--- Task prompt ---
Copy out the listing below word for word, leaving out the pictures.

--- Supplied information ---
.....

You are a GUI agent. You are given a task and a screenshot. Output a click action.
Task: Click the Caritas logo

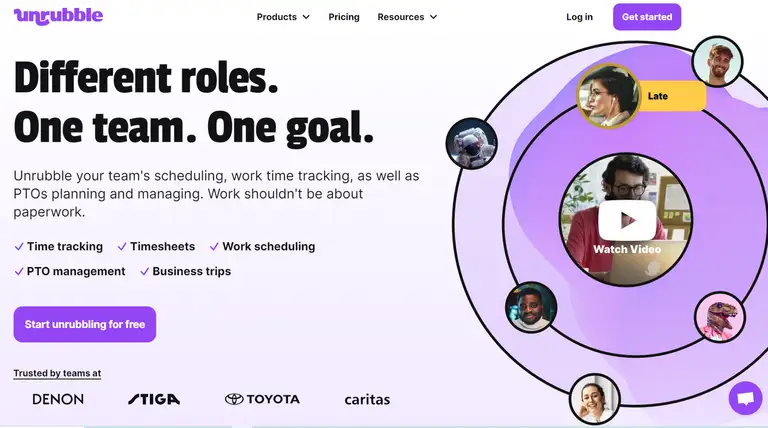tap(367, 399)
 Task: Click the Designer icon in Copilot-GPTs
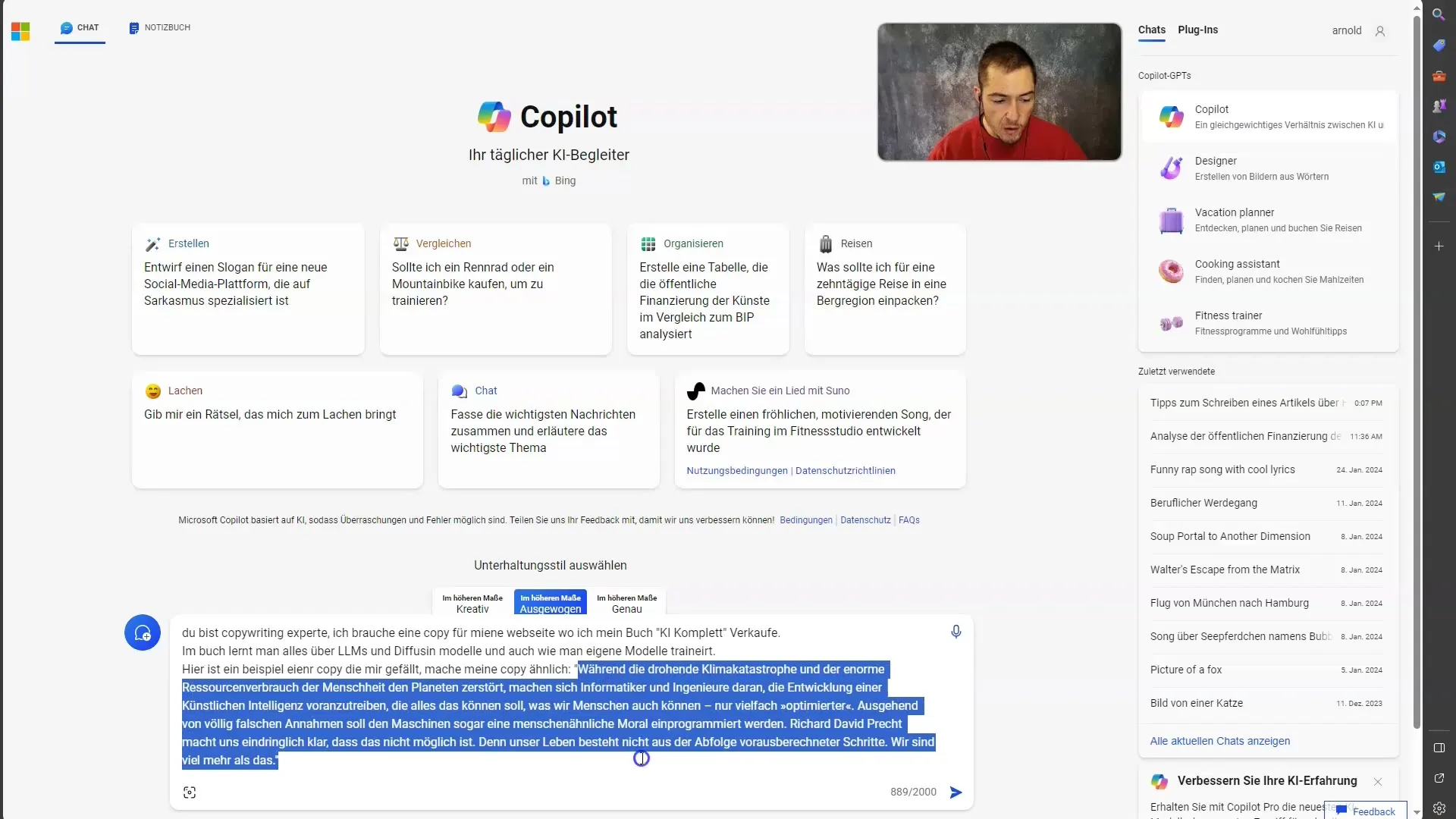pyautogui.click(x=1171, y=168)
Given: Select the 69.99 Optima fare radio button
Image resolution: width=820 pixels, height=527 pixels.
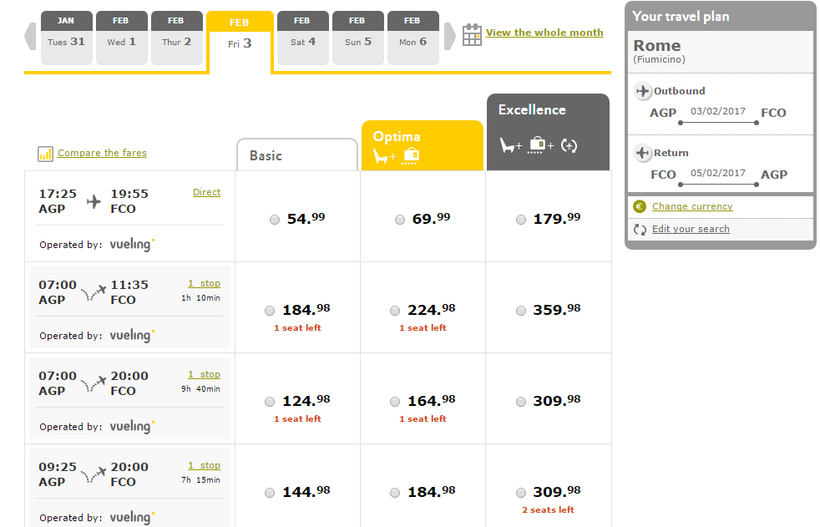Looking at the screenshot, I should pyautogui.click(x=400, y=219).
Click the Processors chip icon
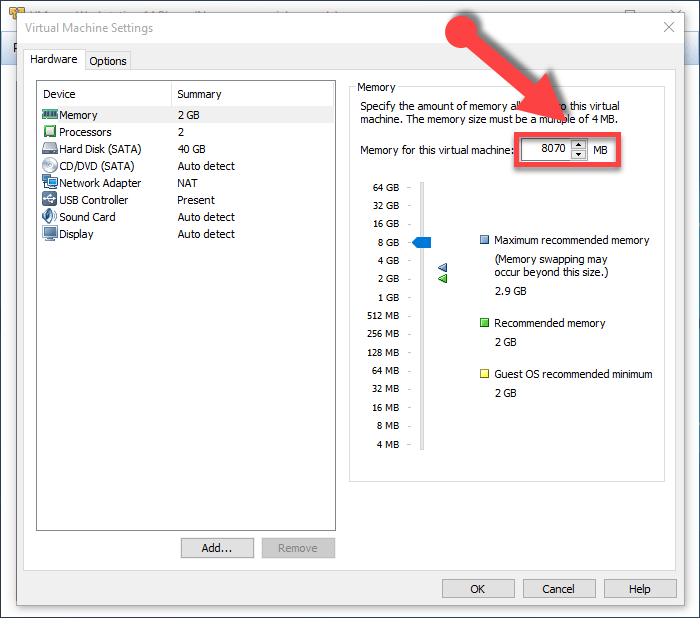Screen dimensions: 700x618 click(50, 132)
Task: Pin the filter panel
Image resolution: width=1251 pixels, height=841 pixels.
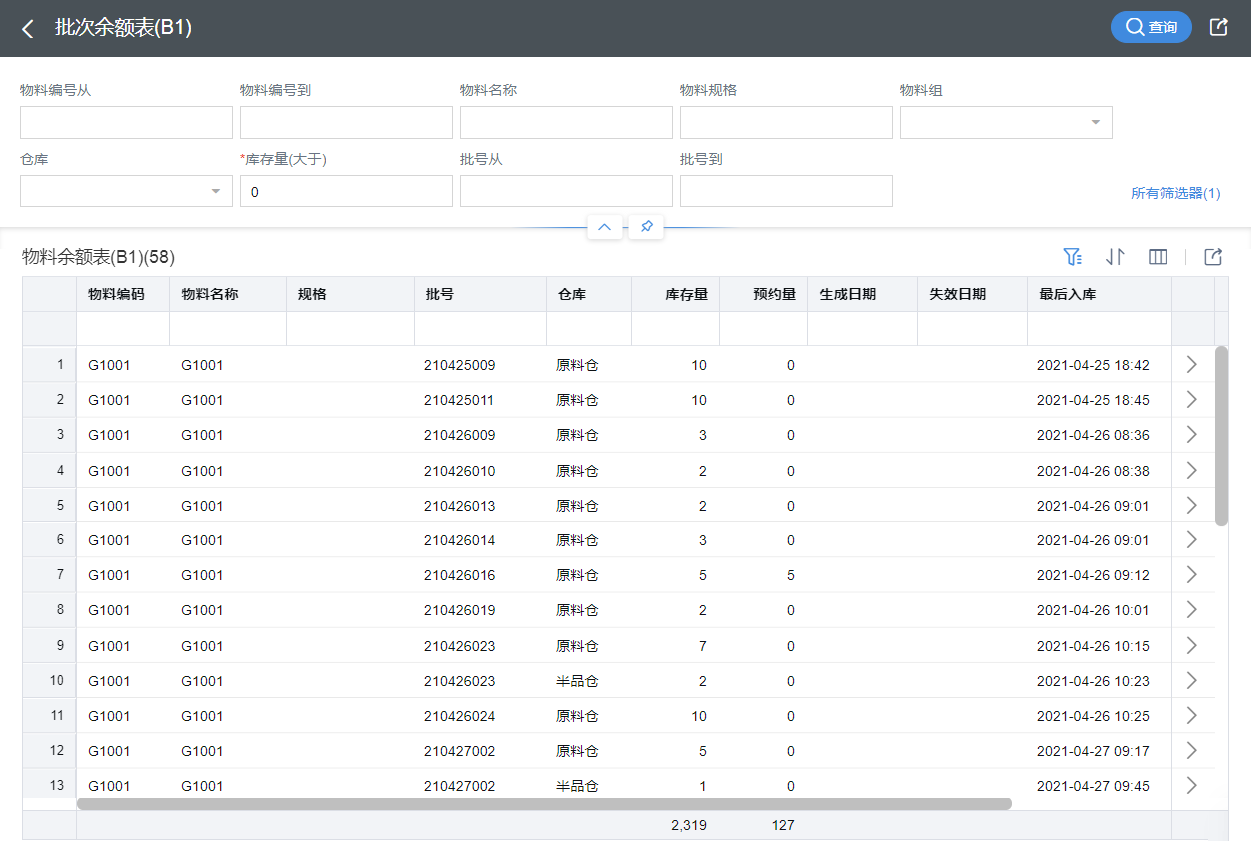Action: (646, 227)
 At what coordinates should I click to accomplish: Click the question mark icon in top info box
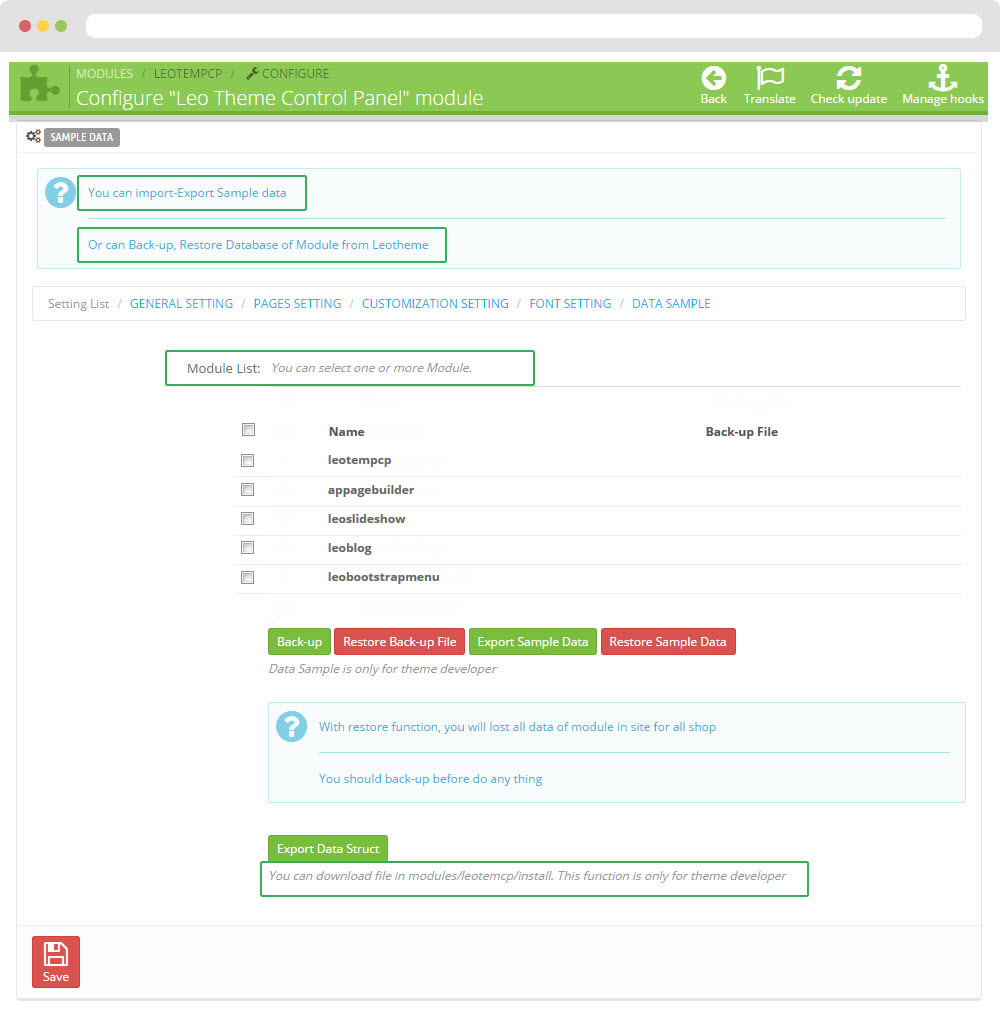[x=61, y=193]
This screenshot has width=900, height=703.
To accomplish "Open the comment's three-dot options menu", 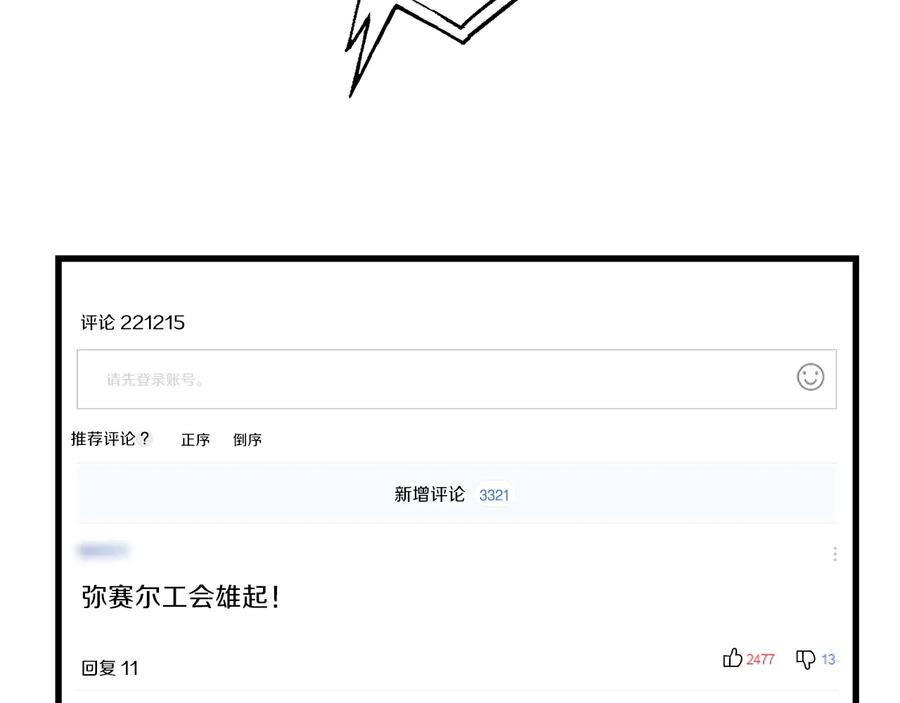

.....

--- Worked solution ---
You are a GUI agent. You are given a task and a screenshot. Output a click action.
Task: Click the Caritas logo

tap(367, 399)
 Task: Click the Designer icon in Copilot-GPTs
pyautogui.click(x=1171, y=168)
Given: Select the 69.99 Optima fare radio button
Image resolution: width=820 pixels, height=527 pixels.
Looking at the screenshot, I should pyautogui.click(x=400, y=219).
Click the Processors chip icon
Screen dimensions: 700x618 click(50, 132)
Task: Pin the filter panel
Image resolution: width=1251 pixels, height=841 pixels.
Action: (646, 227)
 At what coordinates should I click to accomplish: Click the question mark icon in top info box
[x=61, y=193]
This screenshot has width=900, height=703.
To accomplish "Open the comment's three-dot options menu", 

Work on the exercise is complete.